For some unknown reason my daddy decided that when his daughters learned to drive we would both learn how to drive a stick shift (a 5 speed, if you will).
Which would have come in handy if I was ever abandoned on a tractor out in the middle of a hayfield with no civilization in sight.
Which never happened. What did happen – at least the way I remember it – is this:
My daddy bought me a car after I turned 16. It was a BEAUTIFUL 1980 Honda Civic hatchback in a LOVELY rusty-orange color.
I loved it, except for one little problem. I couldn’t drive it.
Daddy took me out a time or two, trying to show me how to ease off the clutch and move the handle into the next gear, but all I seemed to be able to do was fling my foot off the clutch, jam it into gear and throw him into the dashboard.
And let’s not forget I grew up in Birmingham – home of places such as Mountain Brook, Vestavia Hills, etc… Trying to stop mid-way up one of those infamous hills, put the car in 1st gear, ease off the clutch and actually go forward proved to be way harder than I thought. More than once I had to wave the driver behind me to go around my little Civic out of fear I would roll backwards and onto the top of their car.
So after a few outings my dad had enough. One day he and I drove to my high school, my mother following in her car. He got out of my car, got into my mother’s car and left me there. All alone. No cell phone. Just me, a 5-speed and a lot of hills between where I was and where I wanted to be.
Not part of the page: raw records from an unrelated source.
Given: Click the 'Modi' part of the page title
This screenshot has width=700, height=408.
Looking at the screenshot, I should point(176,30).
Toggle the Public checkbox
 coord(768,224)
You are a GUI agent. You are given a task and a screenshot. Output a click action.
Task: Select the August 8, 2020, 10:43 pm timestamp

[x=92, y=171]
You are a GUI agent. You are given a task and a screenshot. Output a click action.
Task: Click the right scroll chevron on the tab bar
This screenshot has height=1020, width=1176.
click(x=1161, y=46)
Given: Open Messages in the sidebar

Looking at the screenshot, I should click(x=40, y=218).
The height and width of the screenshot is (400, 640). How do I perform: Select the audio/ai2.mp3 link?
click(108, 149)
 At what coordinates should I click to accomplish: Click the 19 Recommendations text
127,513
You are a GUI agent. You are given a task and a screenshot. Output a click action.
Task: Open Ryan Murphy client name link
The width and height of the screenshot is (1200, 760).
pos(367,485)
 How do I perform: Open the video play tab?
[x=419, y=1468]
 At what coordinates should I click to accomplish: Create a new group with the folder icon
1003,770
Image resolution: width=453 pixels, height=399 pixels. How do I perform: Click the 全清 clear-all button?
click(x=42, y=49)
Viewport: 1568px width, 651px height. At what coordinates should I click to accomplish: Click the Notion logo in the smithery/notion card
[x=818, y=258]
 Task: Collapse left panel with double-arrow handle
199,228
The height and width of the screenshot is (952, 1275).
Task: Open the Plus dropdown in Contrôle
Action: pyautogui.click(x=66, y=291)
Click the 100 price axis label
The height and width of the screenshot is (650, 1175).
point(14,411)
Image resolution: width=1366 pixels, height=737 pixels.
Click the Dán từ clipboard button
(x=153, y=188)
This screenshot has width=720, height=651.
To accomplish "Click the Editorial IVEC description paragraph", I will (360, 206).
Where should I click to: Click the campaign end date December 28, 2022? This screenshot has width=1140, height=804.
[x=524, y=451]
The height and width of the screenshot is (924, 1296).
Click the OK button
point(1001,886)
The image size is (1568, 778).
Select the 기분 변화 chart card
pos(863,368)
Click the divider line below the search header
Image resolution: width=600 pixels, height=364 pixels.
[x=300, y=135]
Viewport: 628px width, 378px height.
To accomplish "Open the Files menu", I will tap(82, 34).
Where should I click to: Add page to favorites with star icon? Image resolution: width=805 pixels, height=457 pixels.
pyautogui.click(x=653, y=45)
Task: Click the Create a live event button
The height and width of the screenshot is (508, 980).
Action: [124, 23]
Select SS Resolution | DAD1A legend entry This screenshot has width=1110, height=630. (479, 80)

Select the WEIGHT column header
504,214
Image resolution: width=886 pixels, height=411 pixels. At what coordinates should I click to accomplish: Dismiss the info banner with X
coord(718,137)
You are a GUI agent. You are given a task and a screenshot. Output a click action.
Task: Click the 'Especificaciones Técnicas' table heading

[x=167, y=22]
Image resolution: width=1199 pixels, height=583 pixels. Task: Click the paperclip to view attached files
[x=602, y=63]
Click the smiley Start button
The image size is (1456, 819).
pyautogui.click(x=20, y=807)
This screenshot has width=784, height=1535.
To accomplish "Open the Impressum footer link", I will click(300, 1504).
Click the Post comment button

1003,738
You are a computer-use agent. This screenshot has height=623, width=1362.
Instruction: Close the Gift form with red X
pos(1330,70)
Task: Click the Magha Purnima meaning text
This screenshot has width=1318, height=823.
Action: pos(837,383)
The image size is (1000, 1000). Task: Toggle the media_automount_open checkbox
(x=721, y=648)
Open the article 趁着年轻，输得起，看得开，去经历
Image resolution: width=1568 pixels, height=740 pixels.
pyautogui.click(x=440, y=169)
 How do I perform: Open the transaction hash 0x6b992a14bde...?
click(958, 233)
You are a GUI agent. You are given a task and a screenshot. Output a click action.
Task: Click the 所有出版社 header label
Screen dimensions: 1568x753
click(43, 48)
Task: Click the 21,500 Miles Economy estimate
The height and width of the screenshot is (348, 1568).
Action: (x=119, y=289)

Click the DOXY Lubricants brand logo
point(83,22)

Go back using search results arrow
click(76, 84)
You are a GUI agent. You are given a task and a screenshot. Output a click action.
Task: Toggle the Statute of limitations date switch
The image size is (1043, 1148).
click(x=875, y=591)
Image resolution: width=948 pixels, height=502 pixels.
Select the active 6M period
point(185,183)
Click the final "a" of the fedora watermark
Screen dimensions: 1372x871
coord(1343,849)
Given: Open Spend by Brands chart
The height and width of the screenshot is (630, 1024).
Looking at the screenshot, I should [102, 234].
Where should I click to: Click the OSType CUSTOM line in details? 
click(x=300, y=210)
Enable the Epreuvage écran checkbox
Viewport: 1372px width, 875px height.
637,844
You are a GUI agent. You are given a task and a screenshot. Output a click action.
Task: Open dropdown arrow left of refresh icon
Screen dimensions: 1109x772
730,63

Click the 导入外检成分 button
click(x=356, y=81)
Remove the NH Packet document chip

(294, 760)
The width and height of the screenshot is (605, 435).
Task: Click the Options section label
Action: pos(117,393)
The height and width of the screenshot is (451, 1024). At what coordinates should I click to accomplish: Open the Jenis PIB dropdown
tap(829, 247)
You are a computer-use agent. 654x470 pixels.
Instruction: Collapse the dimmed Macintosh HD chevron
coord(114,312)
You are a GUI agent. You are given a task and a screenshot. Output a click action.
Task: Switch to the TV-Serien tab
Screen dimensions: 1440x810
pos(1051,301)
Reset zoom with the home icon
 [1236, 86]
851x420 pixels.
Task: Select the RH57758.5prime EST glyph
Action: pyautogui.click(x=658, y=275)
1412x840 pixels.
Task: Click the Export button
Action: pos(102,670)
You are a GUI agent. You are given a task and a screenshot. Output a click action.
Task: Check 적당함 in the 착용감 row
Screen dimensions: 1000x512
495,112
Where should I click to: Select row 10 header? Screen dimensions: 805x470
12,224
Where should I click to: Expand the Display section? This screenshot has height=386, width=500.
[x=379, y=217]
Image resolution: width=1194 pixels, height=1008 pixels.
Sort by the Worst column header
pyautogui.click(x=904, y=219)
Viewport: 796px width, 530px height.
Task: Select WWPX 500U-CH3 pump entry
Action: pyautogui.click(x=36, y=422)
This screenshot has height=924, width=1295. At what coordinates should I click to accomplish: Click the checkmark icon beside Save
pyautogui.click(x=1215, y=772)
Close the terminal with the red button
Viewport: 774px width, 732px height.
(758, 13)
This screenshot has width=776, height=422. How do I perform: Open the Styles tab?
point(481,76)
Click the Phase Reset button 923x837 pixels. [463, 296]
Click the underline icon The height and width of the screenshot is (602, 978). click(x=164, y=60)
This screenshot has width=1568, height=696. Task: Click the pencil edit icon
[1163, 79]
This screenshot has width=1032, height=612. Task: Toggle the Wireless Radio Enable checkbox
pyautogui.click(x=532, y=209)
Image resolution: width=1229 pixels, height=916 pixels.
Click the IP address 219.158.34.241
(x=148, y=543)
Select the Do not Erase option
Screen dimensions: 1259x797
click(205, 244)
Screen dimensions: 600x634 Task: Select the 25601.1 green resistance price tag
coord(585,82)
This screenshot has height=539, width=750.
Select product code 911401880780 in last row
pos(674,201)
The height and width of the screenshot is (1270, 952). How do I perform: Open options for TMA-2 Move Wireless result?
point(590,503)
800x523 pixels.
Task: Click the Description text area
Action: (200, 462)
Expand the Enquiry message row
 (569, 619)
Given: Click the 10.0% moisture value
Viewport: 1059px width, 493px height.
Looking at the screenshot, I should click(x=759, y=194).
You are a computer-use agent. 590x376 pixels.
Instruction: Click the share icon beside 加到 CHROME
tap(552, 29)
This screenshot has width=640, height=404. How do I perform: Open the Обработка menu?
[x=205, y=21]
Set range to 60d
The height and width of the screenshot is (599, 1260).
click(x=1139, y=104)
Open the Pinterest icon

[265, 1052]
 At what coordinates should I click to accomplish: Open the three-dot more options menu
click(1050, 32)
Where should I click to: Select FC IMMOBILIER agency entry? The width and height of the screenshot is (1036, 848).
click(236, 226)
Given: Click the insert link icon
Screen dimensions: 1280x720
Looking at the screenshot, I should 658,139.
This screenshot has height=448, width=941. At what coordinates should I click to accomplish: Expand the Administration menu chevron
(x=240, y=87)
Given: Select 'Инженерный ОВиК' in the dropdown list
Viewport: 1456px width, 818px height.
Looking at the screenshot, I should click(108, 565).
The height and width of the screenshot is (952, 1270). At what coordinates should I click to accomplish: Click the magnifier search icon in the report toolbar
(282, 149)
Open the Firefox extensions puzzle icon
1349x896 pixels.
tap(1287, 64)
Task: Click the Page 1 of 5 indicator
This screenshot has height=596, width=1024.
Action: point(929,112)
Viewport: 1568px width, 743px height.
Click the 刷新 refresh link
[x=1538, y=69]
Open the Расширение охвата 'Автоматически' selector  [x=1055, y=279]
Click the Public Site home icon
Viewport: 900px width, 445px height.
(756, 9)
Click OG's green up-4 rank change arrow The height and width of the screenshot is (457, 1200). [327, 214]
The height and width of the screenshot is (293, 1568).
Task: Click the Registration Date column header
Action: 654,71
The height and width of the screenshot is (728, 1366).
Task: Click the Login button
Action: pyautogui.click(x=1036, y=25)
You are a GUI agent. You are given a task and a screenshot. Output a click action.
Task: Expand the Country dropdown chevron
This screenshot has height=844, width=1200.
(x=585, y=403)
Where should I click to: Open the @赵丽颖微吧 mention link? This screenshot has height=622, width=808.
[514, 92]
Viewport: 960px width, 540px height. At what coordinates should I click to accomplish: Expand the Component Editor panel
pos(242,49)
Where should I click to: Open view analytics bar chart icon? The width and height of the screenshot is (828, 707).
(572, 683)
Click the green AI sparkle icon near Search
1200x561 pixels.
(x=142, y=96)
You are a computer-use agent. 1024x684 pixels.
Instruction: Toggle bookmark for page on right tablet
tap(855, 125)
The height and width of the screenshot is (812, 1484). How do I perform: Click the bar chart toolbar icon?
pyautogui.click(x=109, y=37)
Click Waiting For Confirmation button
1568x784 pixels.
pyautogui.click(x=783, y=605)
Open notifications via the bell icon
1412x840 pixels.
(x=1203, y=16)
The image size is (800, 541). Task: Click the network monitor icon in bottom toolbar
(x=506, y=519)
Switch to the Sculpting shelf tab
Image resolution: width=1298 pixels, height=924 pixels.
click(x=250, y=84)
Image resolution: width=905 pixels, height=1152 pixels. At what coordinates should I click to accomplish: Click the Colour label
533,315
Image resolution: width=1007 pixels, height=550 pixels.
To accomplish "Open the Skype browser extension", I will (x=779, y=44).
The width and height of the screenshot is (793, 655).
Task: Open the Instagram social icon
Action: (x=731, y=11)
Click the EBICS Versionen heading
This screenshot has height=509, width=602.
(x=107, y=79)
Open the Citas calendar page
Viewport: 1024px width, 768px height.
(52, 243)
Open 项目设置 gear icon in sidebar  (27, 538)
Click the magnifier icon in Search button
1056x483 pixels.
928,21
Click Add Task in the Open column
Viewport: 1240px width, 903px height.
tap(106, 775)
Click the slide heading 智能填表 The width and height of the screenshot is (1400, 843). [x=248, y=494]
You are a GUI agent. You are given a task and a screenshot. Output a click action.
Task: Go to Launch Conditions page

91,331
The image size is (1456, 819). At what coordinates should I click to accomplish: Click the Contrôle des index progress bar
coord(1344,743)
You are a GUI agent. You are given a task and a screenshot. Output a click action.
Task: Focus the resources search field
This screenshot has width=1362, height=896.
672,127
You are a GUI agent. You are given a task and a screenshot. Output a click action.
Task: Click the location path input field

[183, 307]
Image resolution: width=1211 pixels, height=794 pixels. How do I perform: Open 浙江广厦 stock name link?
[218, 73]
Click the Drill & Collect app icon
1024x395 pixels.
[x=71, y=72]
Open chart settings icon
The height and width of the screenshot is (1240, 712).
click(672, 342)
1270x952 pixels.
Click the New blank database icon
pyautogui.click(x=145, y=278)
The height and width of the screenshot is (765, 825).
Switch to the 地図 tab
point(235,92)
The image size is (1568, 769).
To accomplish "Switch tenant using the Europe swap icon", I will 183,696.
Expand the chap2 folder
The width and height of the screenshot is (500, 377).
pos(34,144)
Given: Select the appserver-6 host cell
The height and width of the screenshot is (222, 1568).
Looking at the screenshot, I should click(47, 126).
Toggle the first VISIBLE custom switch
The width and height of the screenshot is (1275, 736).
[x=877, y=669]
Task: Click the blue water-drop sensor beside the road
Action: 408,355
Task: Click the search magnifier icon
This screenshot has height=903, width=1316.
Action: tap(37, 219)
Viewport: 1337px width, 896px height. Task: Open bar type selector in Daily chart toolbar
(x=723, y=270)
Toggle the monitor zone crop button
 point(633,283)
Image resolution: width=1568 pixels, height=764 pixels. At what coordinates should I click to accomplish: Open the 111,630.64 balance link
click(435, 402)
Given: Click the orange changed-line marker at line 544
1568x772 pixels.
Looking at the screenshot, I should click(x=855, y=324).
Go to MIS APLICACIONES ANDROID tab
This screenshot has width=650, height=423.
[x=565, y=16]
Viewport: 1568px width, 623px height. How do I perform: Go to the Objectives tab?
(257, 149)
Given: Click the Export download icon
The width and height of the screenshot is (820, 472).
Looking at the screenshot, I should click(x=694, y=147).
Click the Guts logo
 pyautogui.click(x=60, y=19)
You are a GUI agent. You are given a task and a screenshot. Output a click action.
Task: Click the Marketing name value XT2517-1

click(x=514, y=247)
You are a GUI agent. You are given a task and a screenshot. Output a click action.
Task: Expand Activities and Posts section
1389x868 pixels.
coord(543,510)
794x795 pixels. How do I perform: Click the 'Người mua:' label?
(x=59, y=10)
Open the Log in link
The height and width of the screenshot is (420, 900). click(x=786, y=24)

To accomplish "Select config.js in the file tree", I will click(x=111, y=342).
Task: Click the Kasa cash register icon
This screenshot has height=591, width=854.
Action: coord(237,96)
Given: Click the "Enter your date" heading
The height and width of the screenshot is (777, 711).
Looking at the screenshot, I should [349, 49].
Now I don’t remember exactly how long it took me to get home, but it should have been 10, maybe 15 minutes. I vaguely remember it being closer to 2 hours. I finally got there all right – mad, crying, red-faced, & furious. I told my daddy to sell that car and I didn’t care if I ever had a car (OK, so I was slightly dramatic back in the day…).
But guess what? He didn’t sell the car. And I eventually mastered driving a 5-speed. My daddy took me out of my comfort zone and got me to try something I didn’t want to try and I actually ended up good at it.
God does that, too. He took a stutterer and used him to bring the Israelites out of Egypt. He used a murderer to write about 2/3 of the New Testament. God often takes us out of our comfort zones and uses us in ways we can’t even imagine. I think of friends who never thought they would be traveling to foreign countries and ministering to children in those places, or others who didn’t think they would be heading up a local ministry. And me? Who ever thought I would write a little story every day hoping to spread the Gospel?
God wants to use you, too. He wants to stretch you and mold you and get you to do things you can’t even imagine doing. So when you hear that voice in your head (yes, that would be the Holy Spirit if you are seeking God’s will for your life) and you hear Him speaking, try a “Yes, Lord!” instead of a “You got the wrong girl (or guy)!” response.
Get in the car. Listen to His guidance. Then drive.